Describe the bug
When using DeepCompile to train Qwen1.5-MoE-A2.7B-Chat (a Qwen-series MoE model), the run fails during the first forward pass with:
The error happens at the embedding lookup:
inputs_embeds = self.embed_tokens(input_ids)
and eventually fails inside:
torch.embedding(weight, input, ...)
In the same environment, DeepCompile can run LLaMA models successfully, but Qwen MoE models fail with the error above.
At least from the traceback, the failure happens before entering the MoE block itself, in the embedding layer.
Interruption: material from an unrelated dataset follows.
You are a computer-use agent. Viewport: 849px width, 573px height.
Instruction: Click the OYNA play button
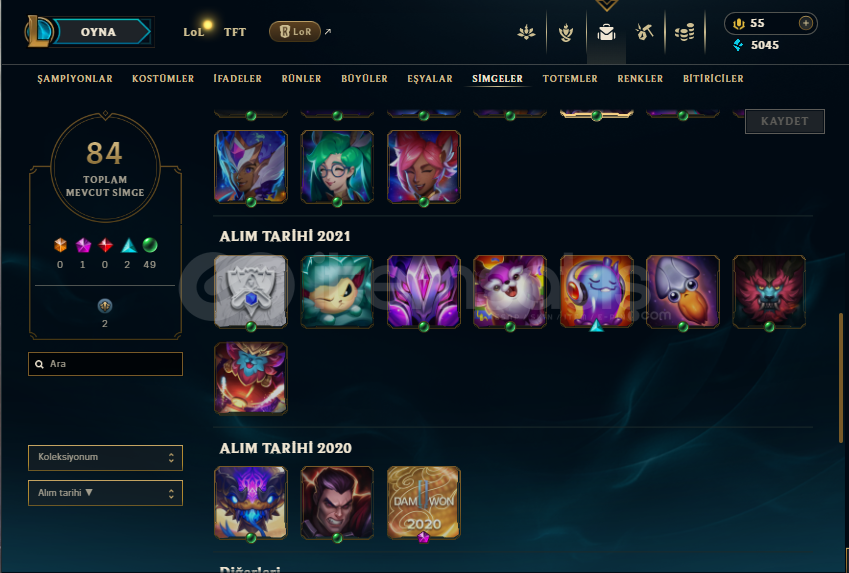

This suggests that under the DeepCompile path, embed_tokens.weight may no longer be a 2-D tensor when F.embedding(...) is called.
Model
• Qwen/Qwen1.5-MoE-A2.7B-Chat
What works
• LLaMA models run successfully with DeepCompile in the same environment.
What fails
• Qwen-series MoE models
• Reproduced with Qwen1.5-MoE-A2.7B-Chat
Full traceback
[rank1]: Traceback (most recent call last):
[rank1]: File "<deepspeed_root>/examples/deepcompile/run_bench_lm.py", line 365, in
[rank1]: main()
[rank1]: File "<deepspeed_root>/examples/deepcompile/run_bench_lm.py", line 288, in main
[rank1]: outputs = model(input_ids=input_ids, attention_mask=attention_mask, labels=input_ids, use_cache=False)
[rank1]: File "<conda_env>/lib/python3.10/site-packages/torch/nn/modules/module.py", line 1755, in _wrapped_call_impl
[rank1]: return self._call_impl(*args, **kwargs)
[rank1]: File "<conda_env>/lib/python3.10/site-packages/torch/nn/modules/module.py", line 1766, in _call_impl
[rank1]: return forward_call(*args, **kwargs)
[rank1]: File "<deepspeed_root>/deepspeed/utils/nvtx.py", line 20, in wrapped_fn
[rank1]: ret_val = func(*args, **kwargs)
[rank1]: File "<deepspeed_root>/deepspeed/runtime/engine.py", line 2237, in forward
[rank1]: loss = self.module(*inputs, **kwargs)
[rank1]: File "<conda_env>/lib/python3.10/site-packages/torch/nn/modules/module.py", line 1753, in _wrapped_call_impl
[rank1]: return self._compiled_call_impl(*args, **kwargs) # type: ignore[misc]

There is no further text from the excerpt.